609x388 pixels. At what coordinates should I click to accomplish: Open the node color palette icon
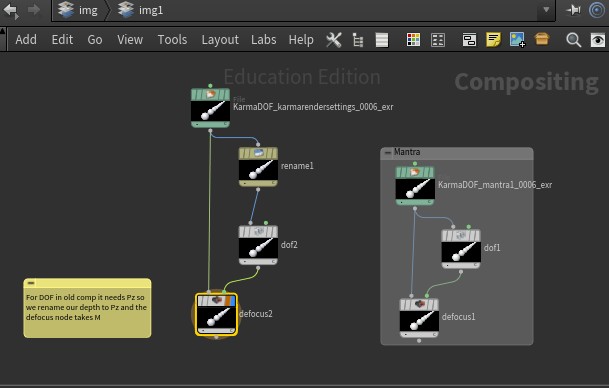coord(413,40)
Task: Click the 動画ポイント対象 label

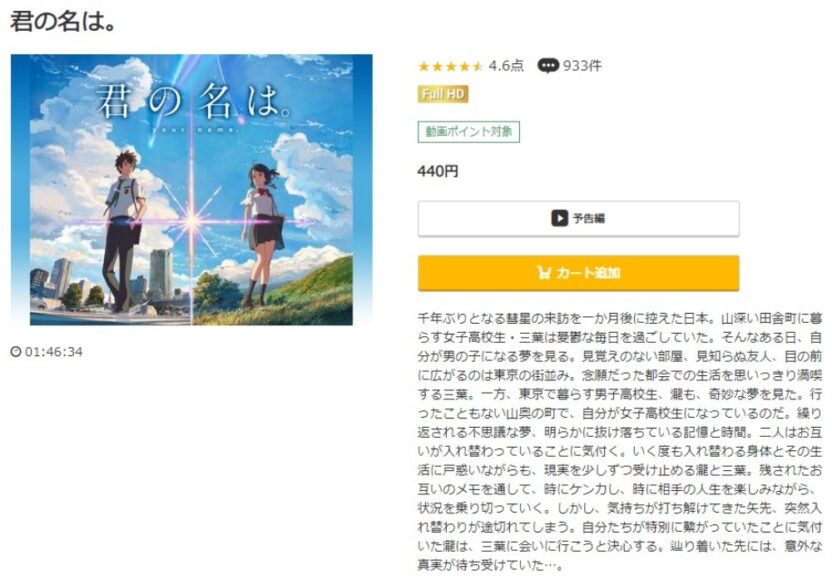Action: click(469, 132)
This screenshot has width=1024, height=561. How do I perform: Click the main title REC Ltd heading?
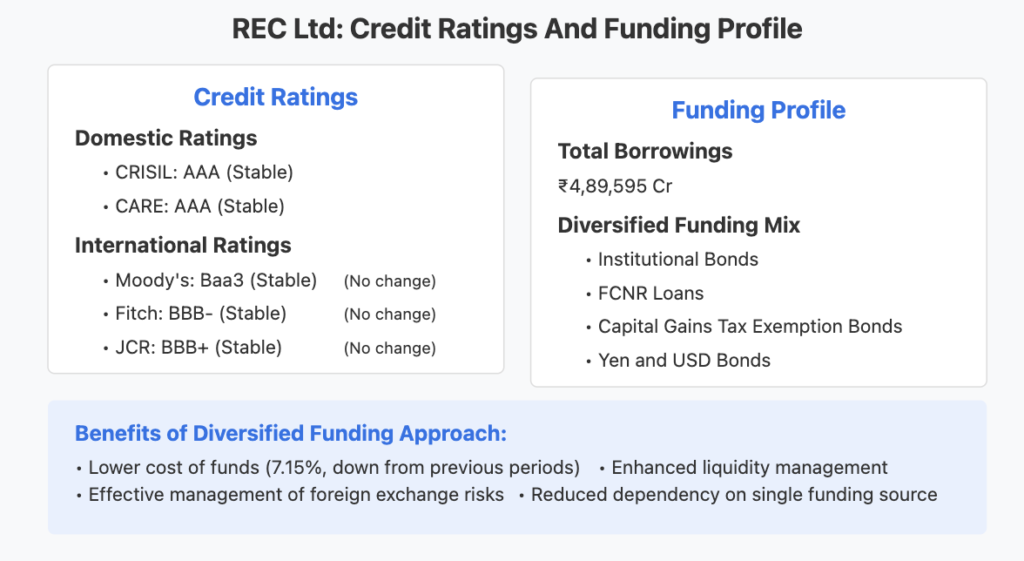click(x=517, y=29)
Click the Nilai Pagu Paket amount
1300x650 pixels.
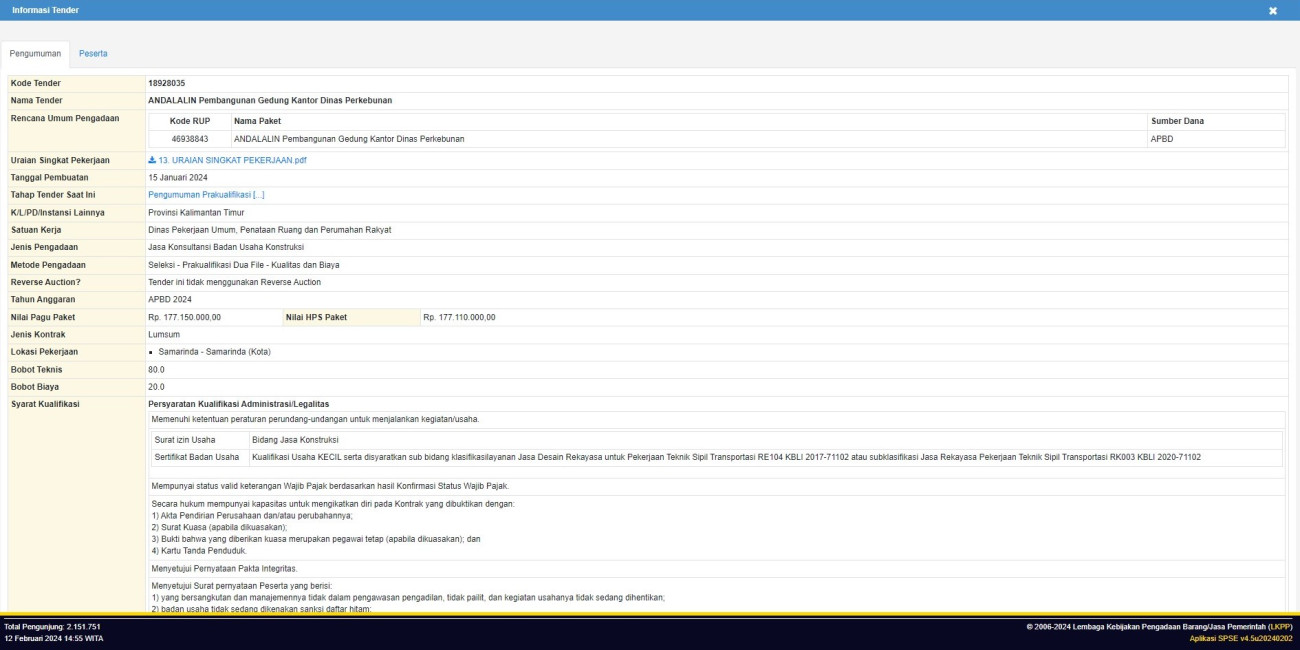tap(184, 317)
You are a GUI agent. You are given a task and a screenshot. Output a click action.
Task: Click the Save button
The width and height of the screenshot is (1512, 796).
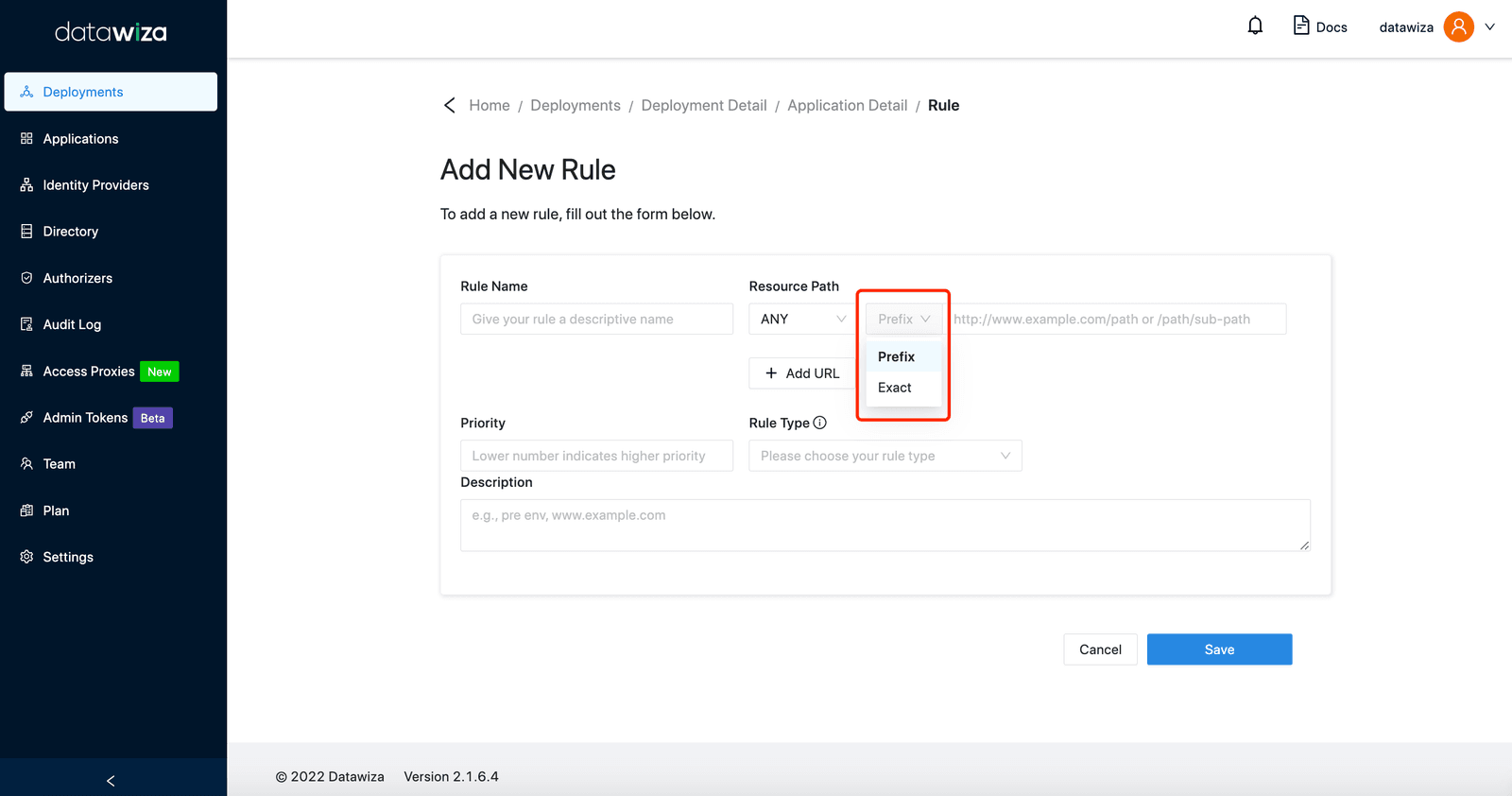tap(1219, 649)
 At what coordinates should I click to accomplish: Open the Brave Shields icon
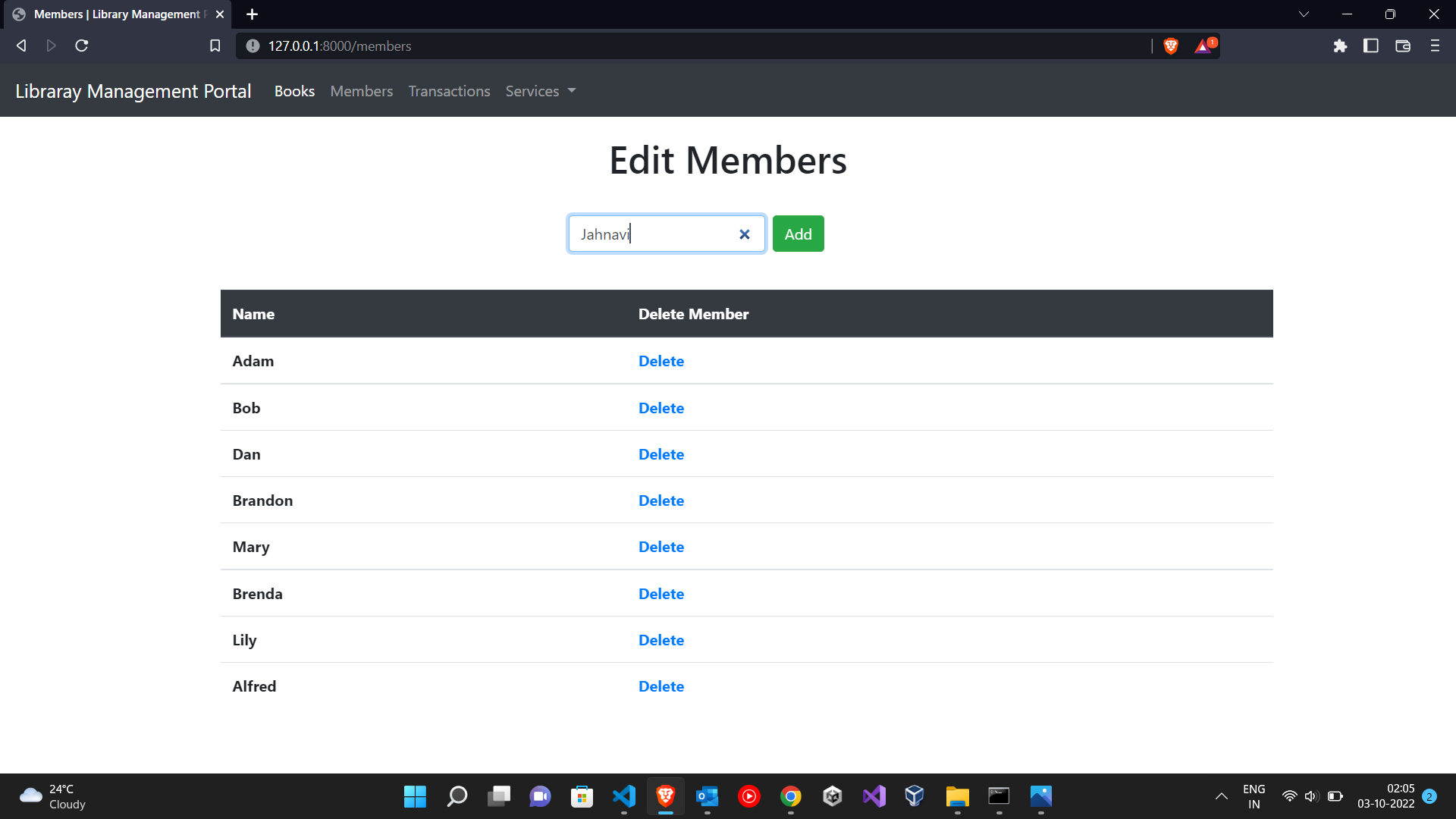click(1170, 46)
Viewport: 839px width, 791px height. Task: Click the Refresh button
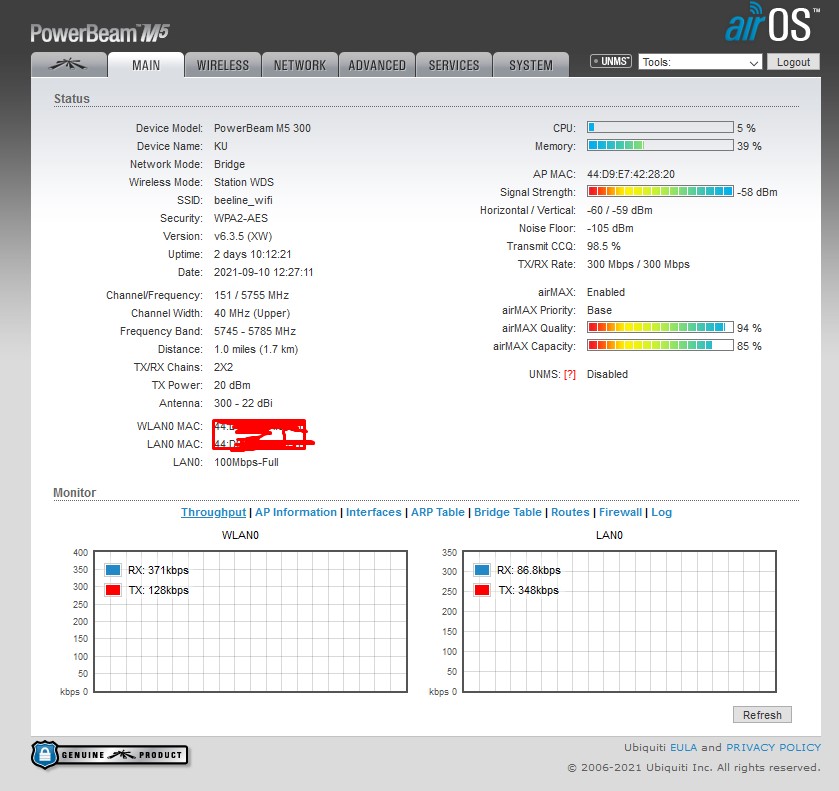tap(762, 715)
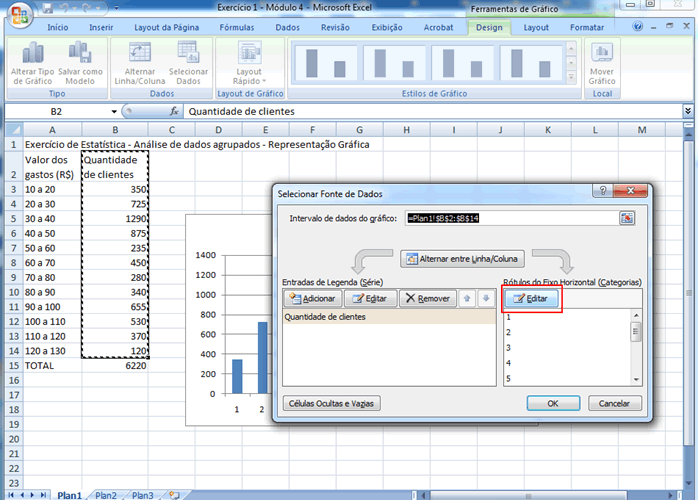Screen dimensions: 698x500
Task: Move series up with the up arrow button
Action: click(466, 298)
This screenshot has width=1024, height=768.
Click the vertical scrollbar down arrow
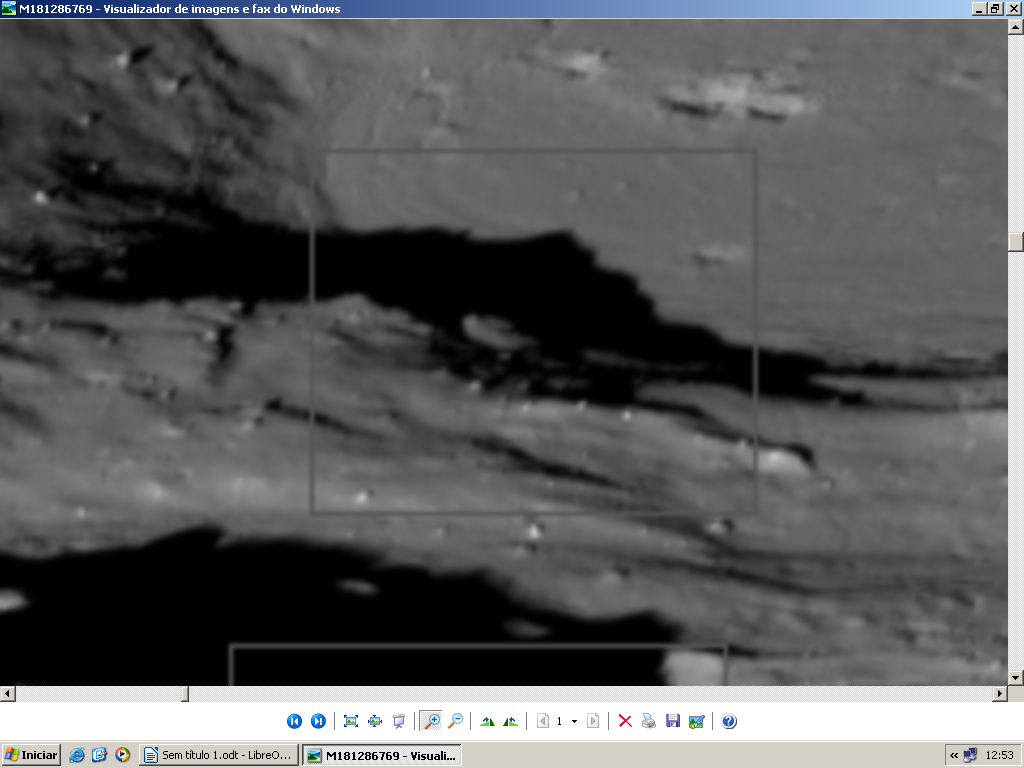tap(1016, 678)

> AIM
Rewrite the data above, replacing every "screenshot" with "screen capture" and keeping everything else unchanged. Leave the pictures out.

> SOLUTION TO THIS EXERCISE
609x388 pixels. At what coordinates should I click to accomplish: Open the node color palette icon
coord(413,40)
Task: Click the 動画ポイント対象 label

Action: click(469, 132)
This screen capture has width=1024, height=561. How do I perform: Click the main title REC Ltd heading?
click(x=517, y=29)
Click the Nilai Pagu Paket amount
1300x650 pixels.
tap(184, 317)
You are a GUI agent. You are given a task and a screen capture. Output a click action.
Task: Click the Save button
The width and height of the screen capture is (1512, 796).
tap(1219, 649)
 At what coordinates should I click to accomplish: Open the Brave Shields icon
click(1170, 46)
Viewport: 839px width, 791px height. Task: Click the Refresh button
tap(762, 715)
Screen dimensions: 698x500
Task: Move series up with the up arrow button
Action: click(466, 298)
This screen capture has width=1024, height=768.
Click the vertical scrollbar down arrow
tap(1016, 678)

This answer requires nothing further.